Records:
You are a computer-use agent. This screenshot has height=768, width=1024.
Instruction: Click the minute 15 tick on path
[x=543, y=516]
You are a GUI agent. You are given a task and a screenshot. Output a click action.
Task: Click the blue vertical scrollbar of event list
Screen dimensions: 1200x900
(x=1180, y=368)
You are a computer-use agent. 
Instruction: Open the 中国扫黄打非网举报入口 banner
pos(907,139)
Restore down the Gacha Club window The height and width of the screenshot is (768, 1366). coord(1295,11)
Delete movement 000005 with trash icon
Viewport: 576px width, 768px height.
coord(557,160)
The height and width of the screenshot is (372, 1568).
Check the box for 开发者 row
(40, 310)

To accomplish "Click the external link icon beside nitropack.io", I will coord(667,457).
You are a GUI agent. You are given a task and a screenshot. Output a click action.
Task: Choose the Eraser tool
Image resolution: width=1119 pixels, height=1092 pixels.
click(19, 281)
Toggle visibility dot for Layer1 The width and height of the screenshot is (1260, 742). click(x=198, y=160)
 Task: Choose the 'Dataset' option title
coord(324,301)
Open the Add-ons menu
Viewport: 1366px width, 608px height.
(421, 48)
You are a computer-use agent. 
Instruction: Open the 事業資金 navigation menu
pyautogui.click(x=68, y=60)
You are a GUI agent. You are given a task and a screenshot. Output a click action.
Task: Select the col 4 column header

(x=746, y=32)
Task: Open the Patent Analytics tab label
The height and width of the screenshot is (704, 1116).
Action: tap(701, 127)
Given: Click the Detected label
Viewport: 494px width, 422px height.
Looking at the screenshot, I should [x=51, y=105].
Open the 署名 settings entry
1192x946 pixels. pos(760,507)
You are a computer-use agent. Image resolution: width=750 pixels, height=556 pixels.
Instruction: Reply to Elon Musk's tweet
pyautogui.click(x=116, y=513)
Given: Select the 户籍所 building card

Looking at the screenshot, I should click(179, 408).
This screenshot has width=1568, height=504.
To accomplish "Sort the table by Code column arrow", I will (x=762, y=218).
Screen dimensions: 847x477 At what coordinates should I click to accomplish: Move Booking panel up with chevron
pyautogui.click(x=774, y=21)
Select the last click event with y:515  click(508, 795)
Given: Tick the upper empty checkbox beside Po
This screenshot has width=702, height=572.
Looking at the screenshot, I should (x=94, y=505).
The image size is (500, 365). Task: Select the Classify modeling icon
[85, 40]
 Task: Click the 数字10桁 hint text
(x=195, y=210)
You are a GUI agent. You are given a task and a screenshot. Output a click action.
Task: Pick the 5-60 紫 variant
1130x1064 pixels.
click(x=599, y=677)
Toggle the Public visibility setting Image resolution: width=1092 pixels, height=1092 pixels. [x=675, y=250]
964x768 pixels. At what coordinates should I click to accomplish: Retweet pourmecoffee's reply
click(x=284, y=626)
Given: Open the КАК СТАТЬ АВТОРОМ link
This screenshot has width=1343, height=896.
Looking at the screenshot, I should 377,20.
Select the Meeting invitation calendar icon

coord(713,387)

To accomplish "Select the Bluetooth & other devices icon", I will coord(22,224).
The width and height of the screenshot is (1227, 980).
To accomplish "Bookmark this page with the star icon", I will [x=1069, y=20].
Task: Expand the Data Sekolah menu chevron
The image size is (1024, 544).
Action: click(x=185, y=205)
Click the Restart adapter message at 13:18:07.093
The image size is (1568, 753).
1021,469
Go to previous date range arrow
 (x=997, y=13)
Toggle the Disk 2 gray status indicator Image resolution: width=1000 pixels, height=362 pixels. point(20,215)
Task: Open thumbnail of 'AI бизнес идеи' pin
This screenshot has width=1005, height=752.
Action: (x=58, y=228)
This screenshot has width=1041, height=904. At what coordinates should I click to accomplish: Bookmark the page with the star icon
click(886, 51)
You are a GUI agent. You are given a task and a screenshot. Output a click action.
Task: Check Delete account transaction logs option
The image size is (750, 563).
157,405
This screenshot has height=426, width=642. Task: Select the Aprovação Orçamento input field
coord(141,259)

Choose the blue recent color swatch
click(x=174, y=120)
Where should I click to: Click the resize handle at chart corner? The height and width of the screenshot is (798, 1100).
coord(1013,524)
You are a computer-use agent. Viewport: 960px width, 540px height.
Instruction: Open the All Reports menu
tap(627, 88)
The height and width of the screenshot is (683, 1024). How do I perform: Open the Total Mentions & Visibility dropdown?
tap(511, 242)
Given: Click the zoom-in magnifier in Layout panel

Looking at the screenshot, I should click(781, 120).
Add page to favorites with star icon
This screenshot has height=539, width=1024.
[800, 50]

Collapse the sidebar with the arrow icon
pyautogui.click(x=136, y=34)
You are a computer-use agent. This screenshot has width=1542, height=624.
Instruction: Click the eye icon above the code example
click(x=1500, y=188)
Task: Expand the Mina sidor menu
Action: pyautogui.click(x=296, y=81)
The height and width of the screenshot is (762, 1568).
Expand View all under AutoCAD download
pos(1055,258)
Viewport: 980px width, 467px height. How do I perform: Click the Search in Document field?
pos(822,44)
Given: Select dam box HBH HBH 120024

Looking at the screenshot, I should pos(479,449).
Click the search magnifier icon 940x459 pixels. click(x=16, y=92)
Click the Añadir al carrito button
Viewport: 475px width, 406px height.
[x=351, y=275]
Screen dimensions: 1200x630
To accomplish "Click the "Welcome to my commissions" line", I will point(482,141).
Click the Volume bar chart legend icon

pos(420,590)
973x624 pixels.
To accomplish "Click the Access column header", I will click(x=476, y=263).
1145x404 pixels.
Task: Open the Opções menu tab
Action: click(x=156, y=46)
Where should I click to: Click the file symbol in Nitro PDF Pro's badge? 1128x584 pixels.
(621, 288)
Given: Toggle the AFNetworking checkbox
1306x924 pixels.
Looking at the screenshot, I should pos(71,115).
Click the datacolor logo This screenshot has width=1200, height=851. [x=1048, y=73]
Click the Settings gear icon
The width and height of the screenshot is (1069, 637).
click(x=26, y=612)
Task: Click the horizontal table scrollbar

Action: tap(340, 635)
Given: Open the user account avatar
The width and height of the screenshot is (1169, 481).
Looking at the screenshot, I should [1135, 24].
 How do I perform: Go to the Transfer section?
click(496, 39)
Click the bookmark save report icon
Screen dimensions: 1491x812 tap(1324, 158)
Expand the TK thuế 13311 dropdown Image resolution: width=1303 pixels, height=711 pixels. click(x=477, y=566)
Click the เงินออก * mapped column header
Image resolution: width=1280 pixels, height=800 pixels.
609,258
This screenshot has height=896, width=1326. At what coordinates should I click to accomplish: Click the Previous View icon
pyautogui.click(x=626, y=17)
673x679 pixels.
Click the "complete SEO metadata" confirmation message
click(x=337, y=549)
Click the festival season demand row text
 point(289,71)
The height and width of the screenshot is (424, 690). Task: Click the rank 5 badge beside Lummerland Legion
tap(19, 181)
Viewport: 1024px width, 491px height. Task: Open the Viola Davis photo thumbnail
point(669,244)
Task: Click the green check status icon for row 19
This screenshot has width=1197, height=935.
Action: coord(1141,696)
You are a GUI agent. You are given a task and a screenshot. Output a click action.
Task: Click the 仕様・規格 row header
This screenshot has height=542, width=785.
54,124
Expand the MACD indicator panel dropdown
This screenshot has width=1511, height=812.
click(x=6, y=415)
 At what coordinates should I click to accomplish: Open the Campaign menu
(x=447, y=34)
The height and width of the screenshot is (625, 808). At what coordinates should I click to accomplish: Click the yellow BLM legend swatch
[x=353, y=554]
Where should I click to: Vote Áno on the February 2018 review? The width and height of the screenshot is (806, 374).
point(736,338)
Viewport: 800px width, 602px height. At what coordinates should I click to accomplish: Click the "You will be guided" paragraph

Required action:
Your answer should consist solely of the lines above from the line with "Collapse the sidebar with the arrow icon" to the line with "Screen dimensions: 1200x630", both included, reproduced exactly.

Response below:
Collapse the sidebar with the arrow icon
pyautogui.click(x=136, y=34)
You are a computer-use agent. This screenshot has width=1542, height=624.
Instruction: Click the eye icon above the code example
click(x=1500, y=188)
Task: Expand the Mina sidor menu
Action: pyautogui.click(x=296, y=81)
The height and width of the screenshot is (762, 1568).
Expand View all under AutoCAD download
pos(1055,258)
Viewport: 980px width, 467px height. How do I perform: Click the Search in Document field?
pos(822,44)
Given: Select dam box HBH HBH 120024

Looking at the screenshot, I should pos(479,449).
Click the search magnifier icon 940x459 pixels. click(x=16, y=92)
Click the Añadir al carrito button
Viewport: 475px width, 406px height.
[x=351, y=275]
Screen dimensions: 1200x630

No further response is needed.